Relationships of Overt and Silent Brain Lesions With Cognitive Function in Patients With Atrial Fibrillation

Wissenschaftlicher Artikel/Review - 12.03.2019

Bereiche
PubMed
DOI

Zitation
Conen D, Sticherling C, Bonati L, Ehret G, Moutzouri E, Fischer U, Monsch A, Stippich C, Wuerfel J, Sinnecker T, Coslovsky M, Schwenkglenks M, Kühne M, Osswald S, Meyre P, Blum S, Rodondi N, Müller A, Beer J, Ammann P, Moschovitis G, Auricchio A, Hayoz D, Kobza R, Shah D, Novak J, Schläpfer J, Di Valentino M, Aeschbacher S, Swiss-AF Study Investigators. Relationships of Overt and Silent Brain Lesions With Cognitive Function in Patients With Atrial Fibrillation. J Am Coll Cardiol 2019; 73:989-999.
Art
Wissenschaftlicher Artikel/Review (Englisch)
Zeitschrift
J Am Coll Cardiol 2019; 73
Veröffentlichungsdatum
12.03.2019
eISSN (Online)
1558-3597
Seiten
989-999
Kurzbeschreibung/Zielsetzung

BACKGROUND
Patients with atrial fibrillation (AF) have an increased risk of cognitive decline, potentially resulting from clinically unrecognized vascular brain lesions.

OBJECTIVES
This study sought to assess the relationships between cognitive function and vascular brain lesions in patients with AF.

METHODS
Patients with known AF were enrolled in a multicenter study in Switzerland. Brain magnetic resonance imaging (MRI) and cognitive testing using the Montreal Cognitive Assessment (MoCA) were performed in all participants.

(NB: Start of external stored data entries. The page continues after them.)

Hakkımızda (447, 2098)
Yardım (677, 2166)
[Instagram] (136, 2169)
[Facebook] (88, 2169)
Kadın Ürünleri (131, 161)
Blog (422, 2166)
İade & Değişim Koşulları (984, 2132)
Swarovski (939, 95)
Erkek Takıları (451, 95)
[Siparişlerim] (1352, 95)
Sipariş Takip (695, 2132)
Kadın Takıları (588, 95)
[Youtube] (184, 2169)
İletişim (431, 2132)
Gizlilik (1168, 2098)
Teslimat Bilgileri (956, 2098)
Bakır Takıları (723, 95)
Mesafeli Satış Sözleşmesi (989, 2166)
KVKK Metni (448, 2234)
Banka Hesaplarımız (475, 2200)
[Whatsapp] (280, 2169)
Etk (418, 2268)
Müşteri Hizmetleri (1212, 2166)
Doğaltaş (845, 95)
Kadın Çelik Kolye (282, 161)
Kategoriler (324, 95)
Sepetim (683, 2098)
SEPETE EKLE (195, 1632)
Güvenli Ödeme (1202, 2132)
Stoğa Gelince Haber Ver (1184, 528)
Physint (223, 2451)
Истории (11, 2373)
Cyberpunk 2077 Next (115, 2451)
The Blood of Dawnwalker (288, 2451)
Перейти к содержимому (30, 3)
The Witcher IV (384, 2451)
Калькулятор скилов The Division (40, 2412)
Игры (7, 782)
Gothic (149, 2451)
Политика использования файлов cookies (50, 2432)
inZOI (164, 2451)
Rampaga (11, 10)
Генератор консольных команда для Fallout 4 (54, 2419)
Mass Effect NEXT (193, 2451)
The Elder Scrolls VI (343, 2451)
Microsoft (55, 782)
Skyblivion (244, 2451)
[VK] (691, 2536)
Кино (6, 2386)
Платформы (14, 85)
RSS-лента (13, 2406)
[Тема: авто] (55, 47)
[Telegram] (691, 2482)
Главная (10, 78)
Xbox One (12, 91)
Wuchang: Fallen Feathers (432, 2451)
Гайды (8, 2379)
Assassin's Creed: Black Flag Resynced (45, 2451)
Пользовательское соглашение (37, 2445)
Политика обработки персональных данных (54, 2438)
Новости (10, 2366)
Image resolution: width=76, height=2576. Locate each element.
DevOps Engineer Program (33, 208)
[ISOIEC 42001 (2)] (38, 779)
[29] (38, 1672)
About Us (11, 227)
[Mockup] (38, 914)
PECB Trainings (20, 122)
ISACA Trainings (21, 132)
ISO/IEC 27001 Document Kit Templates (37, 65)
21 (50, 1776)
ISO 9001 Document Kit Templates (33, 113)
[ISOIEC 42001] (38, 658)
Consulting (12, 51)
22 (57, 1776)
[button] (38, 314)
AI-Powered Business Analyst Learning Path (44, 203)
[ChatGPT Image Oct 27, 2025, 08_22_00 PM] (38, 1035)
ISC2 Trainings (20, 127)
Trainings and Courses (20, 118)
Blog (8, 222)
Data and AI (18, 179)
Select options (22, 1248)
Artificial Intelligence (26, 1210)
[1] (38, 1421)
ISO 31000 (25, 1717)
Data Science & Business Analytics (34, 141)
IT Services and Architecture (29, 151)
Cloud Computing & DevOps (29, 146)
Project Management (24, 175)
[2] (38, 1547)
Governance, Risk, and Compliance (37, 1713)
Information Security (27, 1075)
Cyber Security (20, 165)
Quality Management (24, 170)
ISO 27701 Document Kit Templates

Large noncortical or cortical infarcts (LNCCIs), small noncortical infarcts (SNCIs), microbleeds, and white matter lesions were quantified by a central core laboratory. Clinically silent infarcts were defined as infarcts on brain MRI in patients without a clinical history of stroke or transient ischemic attack.

RESULTS
The study included 1,737 patients with a mean age of 73 ± 8 years (28% women, 90% taking oral anticoagulant agents). On MRI, LNCCIs were found in 387 patients (22%), SNCIs in 368 (21%), microbleeds in 372 (22%), and white matter lesions in 1715 (99%). Clinically silent infarcts among the 1,390 patients without a history of stroke or transient ischemic attack were found in 201 patients with LNCCIs (15%) and 245 patients with SNCIs (18%). The MoCA score was 24.7 ± 3.3 in patients with and 25.8 ± 2.9 in those without LNCCIs on brain MRI (p < 0.001). The difference in MoCA score remained similar when only clinically silent LNCCIs were considered (24.9 ± 3.1 vs. 25.8 ± 2.9; p < 0.001). In a multivariable regression model including all vascular brain lesion parameters, LNCCI volume was the strongest predictor of a reduced MoCA (β = -0.26; 95% confidence interval: -0.40 to -0.13; p < 0.001).

CONCLUSIONS
Patients with AF have a high burden of LNCCIs and other brain lesions on systematic brain MRI screening, and most of these lesions are clinically silent. LNCCIs were associated with worse cognitive function, even among patients with clinically silent infarcts. Our findings raise the question of MRI screening in patients with AF.